● **Data records**
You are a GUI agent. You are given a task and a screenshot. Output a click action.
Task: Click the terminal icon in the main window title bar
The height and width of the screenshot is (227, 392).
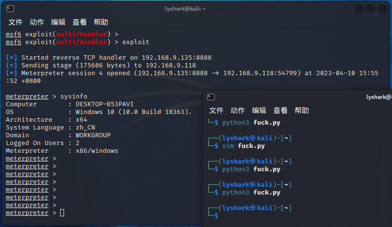(10, 9)
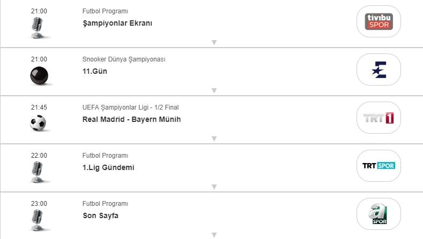Open the Şampiyonlar Ekranı program title
This screenshot has width=423, height=239.
tap(118, 23)
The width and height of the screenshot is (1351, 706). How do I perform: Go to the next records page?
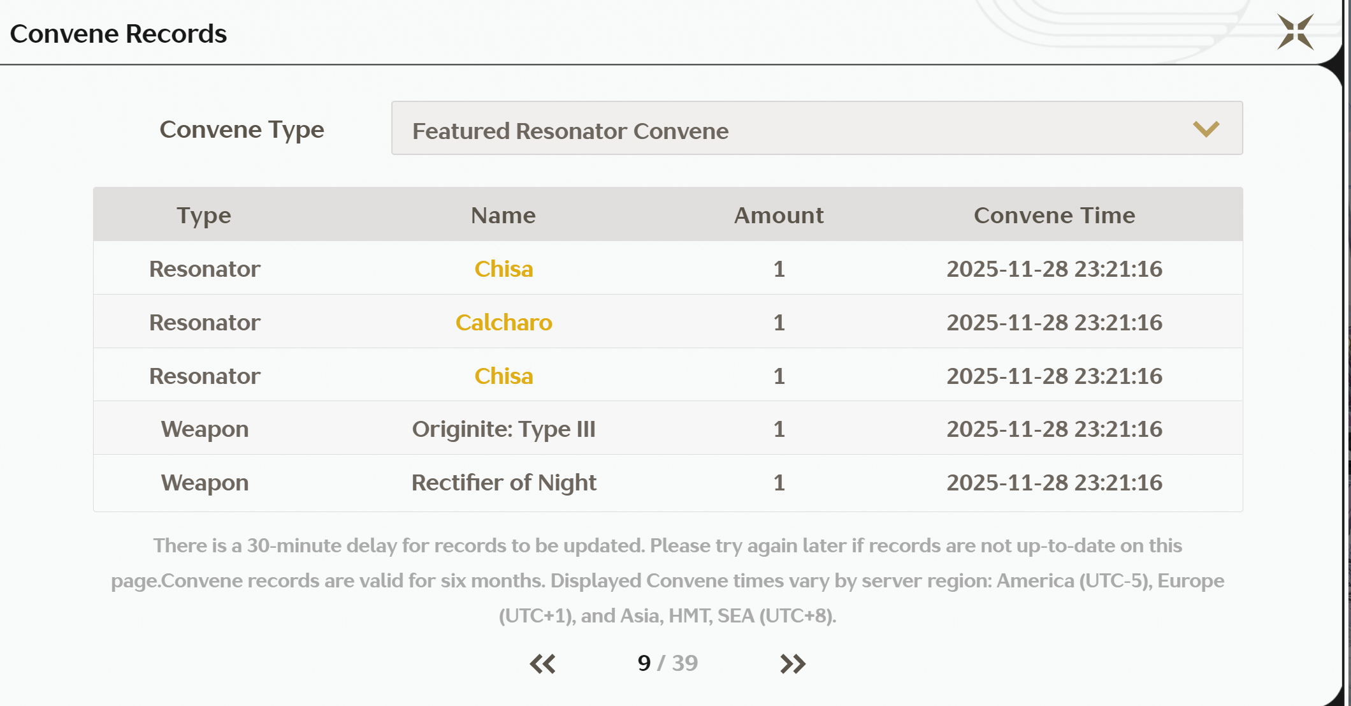(793, 664)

● **The problem**
Any picture in the listing above gets left out; output the rest exactly.

● **Solved exercise**
You are a GUI agent. You are given a task and a screenshot. Output a click action.
Task: Click the terminal icon in the main window title bar
The height and width of the screenshot is (227, 392).
(10, 9)
Open the Şampiyonlar Ekranı program title
This screenshot has width=423, height=239.
tap(118, 23)
The width and height of the screenshot is (1351, 706). How do I perform: Go to the next records page?
(793, 664)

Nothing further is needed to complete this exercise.